Many times during my school years I heard the following pattern in science class. A student is asked to explain a physical phenomena such as why electrons repell each other. The student claims that the electrons “want to be far away from each other”. The teacher then takes the time to remind everyone that particles don’t have feelings. I will on many occations have said that a system wants to be in a low energy state. Or that a system wants to increase it’s entropy. Why do we so often accidentally refer to dead matter as if it was a person?

Asking why something happened is probably as old as humanity itself. But it was probably only related to human affairs for most of our evolutionary history. All human interaction has motive behind it, or at least a post hoc rationalization for why an action was done. This is the environment our human reasoning evolved in. If I hit you, you will be upset at me and that changes your future actions towards me.

Here is a more elaborate example. A man ate a loaf of bread. Why did he eat the bread? Because he was hungry. He then drank some water. Why did the man drink water? Because he was thirsty. The man then baked some more bread. When he baked the bread, why did it rise? A modern person would attempt to answer this question. A truly ancient person might instead frown and ask what you mean. Because as far as he is concerned this is just what happens when you bake bread. He’s ability to bake bread is not bound by his reasoning abilities.

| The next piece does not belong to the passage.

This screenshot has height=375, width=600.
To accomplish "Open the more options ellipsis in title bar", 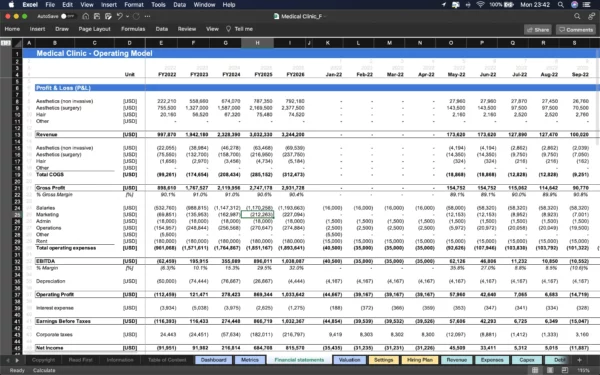I will pos(147,16).
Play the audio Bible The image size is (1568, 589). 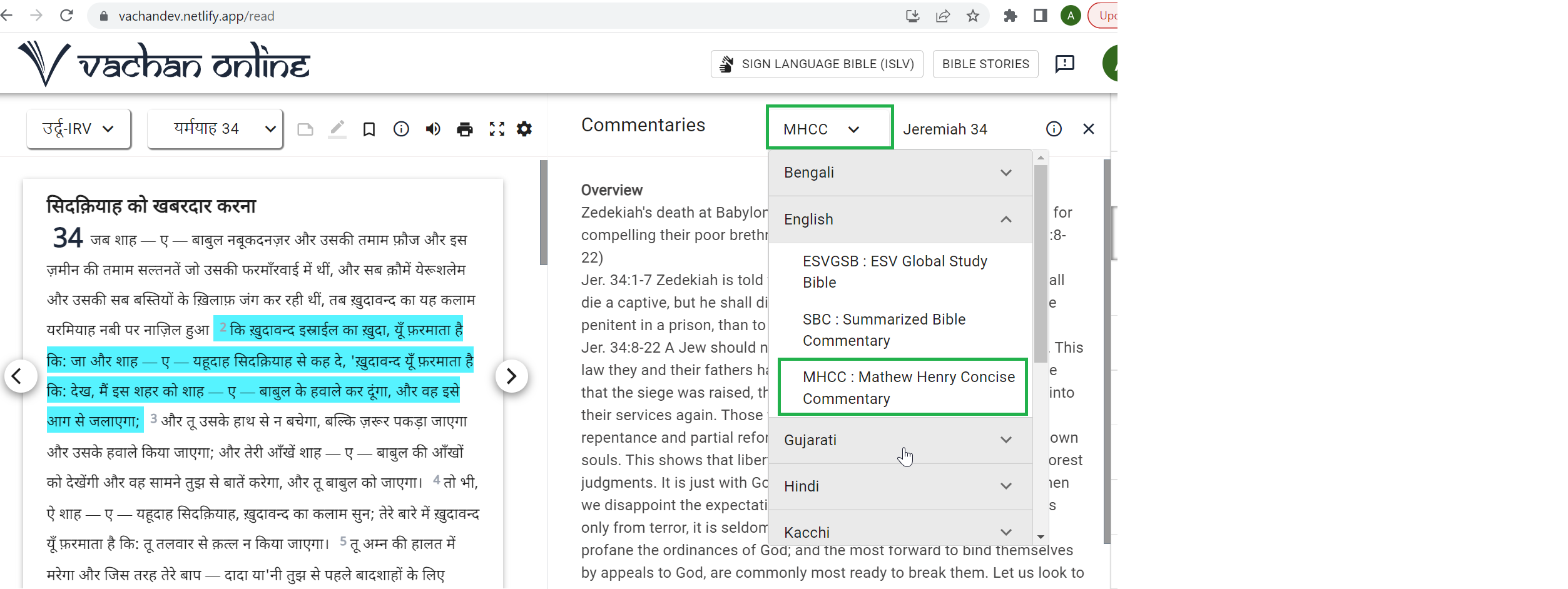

Reasoning is easily confused with what I would call remembering. A cave man applies no reason when trying to bang together rocks in order to light a fire. He is simply remembering the time when he saw similar rocks used to make fire. In fact, you could argue that the activity seems intrinsically unreasonable. The technique works with some rocks and not others, with no clear reason why. Your only route to success is to remember what the correct rocks look like and how they should be smashed together.

In the ancient environment you don’t understand why some rocks make fire but you do understand why your freezing friend wants a fire started. It is therefore not strange that our human reason is evolved to think in terms of people. And why we so easily ascribe a telos to inanimate objects.

Let’s break down a modern example of this in action. An engineer tells you that the cpu he has designed wants data to be in the cache. Why does he say this? The engineer built the cpu with a telos in mind, the fast execution of code. This telos has informed the entire design and is the reason it “has desires of it’s own”. The cpu wants data to be in the cache because that helps it achieve it’s goal. It wants the things that help it achieve it’s goals. If we know what this phrasing our brains like to use really means. Then we can more effectively understand what is going on inside someone else’s head.

In summary, next time you hear someone “ascribing feelings” to an inanimate object. Remember that this is actually their brain’s way of representing reality in an understandable fashion. Perhaps your brain would function better if you also adopted this method of expression.